▶ _SET EXERCISE_
Rewrite the records from the line containing "Task: Visit the Aurzen-Store link" through the end, keeping the requests, but multiply every coordinate in the answers by 0.9 and round each result to a whole number, with halves rounded up. Give only those lines.
>>>
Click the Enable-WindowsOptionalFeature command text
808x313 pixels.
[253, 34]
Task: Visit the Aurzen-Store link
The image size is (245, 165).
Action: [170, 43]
<<<
▶ _EXPECTED ANSWER_
Task: Visit the Aurzen-Store link
The image size is (245, 165).
Action: [153, 39]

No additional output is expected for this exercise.